> TO-DO LIST
1 > Retype the portion of the text on GRUB setup and disk partitioning that runs from "Then, configure GRUB" to "after 20 secs.".
2 > Extend the text on GRUB setup and disk partitioning by continuing it from its last sentence onward.

> TEXT SHOWN
________________________

Then, configure GRUB as the bootloader.
GRUB Configuration
Once your new kernel is installed under /boot, it's time to set
up GRUB. Make the /boot/grub directory and copy all of the grub
drivers to it. With the Debian GRUB package, these files are installed
under /usr/lib/grub/i386-pc:
# mkdir /boot/grub
# cp /usr/lib/grub/i386-pc /boot/grub
Your GRUB installation might put these files in a location different
from "/usr/lib/grub/i386-pc".
Next, we'll make a GRUB configuration file. Create a file called
"/boot/grub/menu.lst" and put the following contents in it:
# Boot automatically after 20 secs.
timeout 20
# By default, boot the first entry.
default 0
# Fallback to the second entry.
fallback 1
# For booting Linux
title GNU/Linux
root (hd0,0)
kernel /boot/vmlinuz root=/dev/hda1
# For booting Linux from my old kernel
title GNU/Linux (old kernel)
root (hd0,0)
kernel /boot/vmlinuz.old root=/dev/hda1
Depending on your setup, you may need other options on the kernel
command lines. This is a very basic GRUB config file; there are many
more options. Consult the documentation for more information. As root,
run grub and install the bootloader in the boot sector on the first
disk:
# grub
grub> root (hd0,0)
Filesystem type is reiserfs, partition type 0x83
grub> setup (hd0)
Checking if "/boot/grub/stage1" exists... yes
Checking if "/boot/grub/stage2" exists... yes
Checking if "/boot/grub/reiserfs_stage1_5" exists... yes
Running "embed /boot/grub/reiserfs_stage1_5 (hd0)"... 18 sectors
are embedded.
succeeded
Running "install /boot/grub/stage1 (hd0) (hd0)1+18 p (hd0,0)
/grub/stage2 /grub/menu.lst"... succeeded
Done.
Next, reboot the box to the new kernel to ensure that it works.
Partitioning the New Disk
Presuming you have a working kernel when you reboot, you can next
lay out partitions on the second disk. Run fdisk on the unused
second disk:
# fdisk /dev/hdc
Remove any existing partitions from the disk, and create two new partitions.
Make one fairly small partition (128M-512M is usually plenty) at the
beginning of the disk that will be mounted on "/boot". The other partition
should encompass the rest of the disk and will be allocated as space
for the LVM.
Note that if you are working with two disks of different size,
you'll need to make sure that both partitions will fit on the smaller
of the disks. The example server for this article has identical
disks.
Set the partition types on both partitions to "fd" (Linux RAID
autodetect). This will tell the kernel that these partitions hold
software RAID partitions, and it will start them early in the boot
process (which is what we want).

________________________

> SOURCE MATERIAL
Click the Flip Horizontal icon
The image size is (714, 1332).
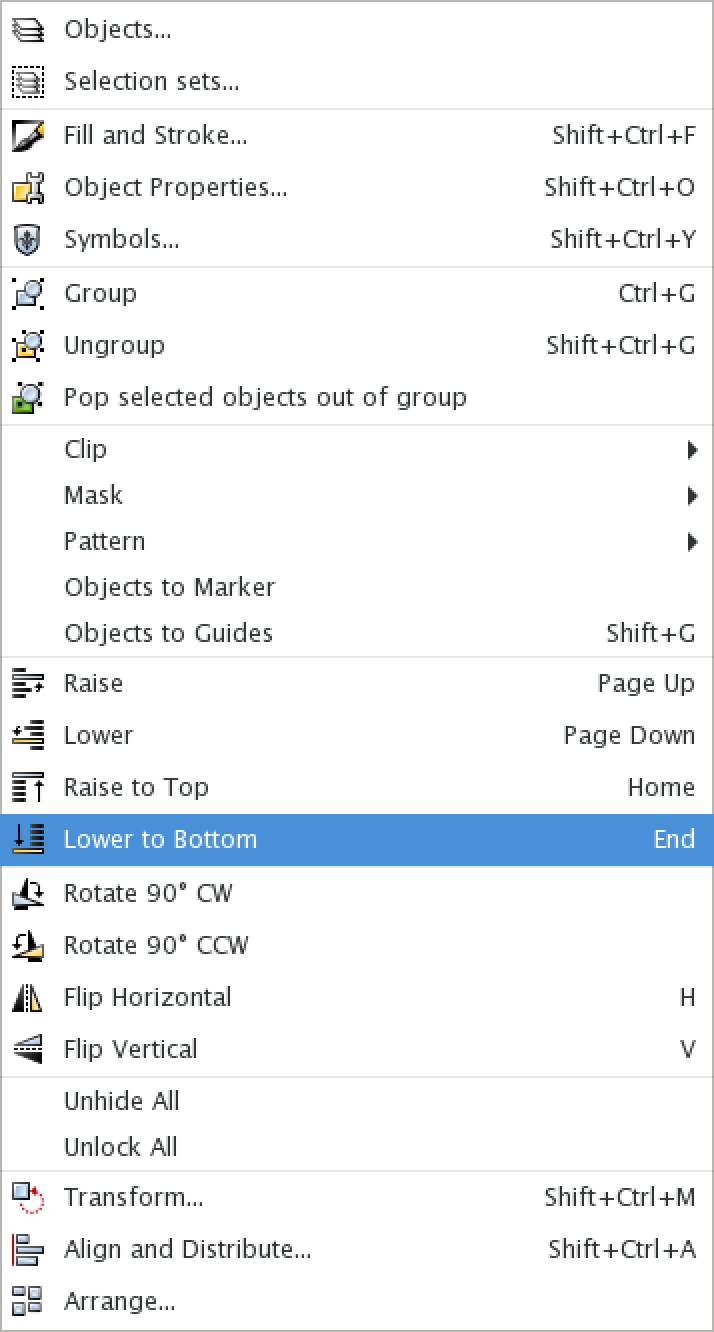[27, 997]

________________________

> RESPONSES FOR EACH TASK
1 >
Then, configure GRUB as the bootloader.
GRUB Configuration
Once your new kernel is installed under /boot, it's time to set
up GRUB. Make the /boot/grub directory and copy all of the grub
drivers to it. With the Debian GRUB package, these files are installed
under /usr/lib/grub/i386-pc:
# mkdir /boot/grub
# cp /usr/lib/grub/i386-pc /boot/grub
Your GRUB installation might put these files in a location different
from "/usr/lib/grub/i386-pc".
Next, we'll make a GRUB configuration file. Create a file called
"/boot/grub/menu.lst" and put the following contents in it:
# Boot automatically after 20 secs.

2 >
Here's the partition table on /dev/hdc on the example machine
(from the "p" command in fdisk):
# fdisk /dev/hdc
Command (m for help): p
Disk /dev/hdc: 10.0 GB, 10005037056 bytes
16 heads, 63 sectors/track, 19386 cylinders
Units = cylinders of 1008 * 512 = 516096 bytes
Device Boot Start End Blocks Id System
/dev/hdc1 1 249 125464+ fd Linux raid autodetect
/dev/hdc2 250 19386 9645048 fd Linux raid autodetect
Once you allocate the partitions and set the types, write the new
partition table to the disk with the "w" command.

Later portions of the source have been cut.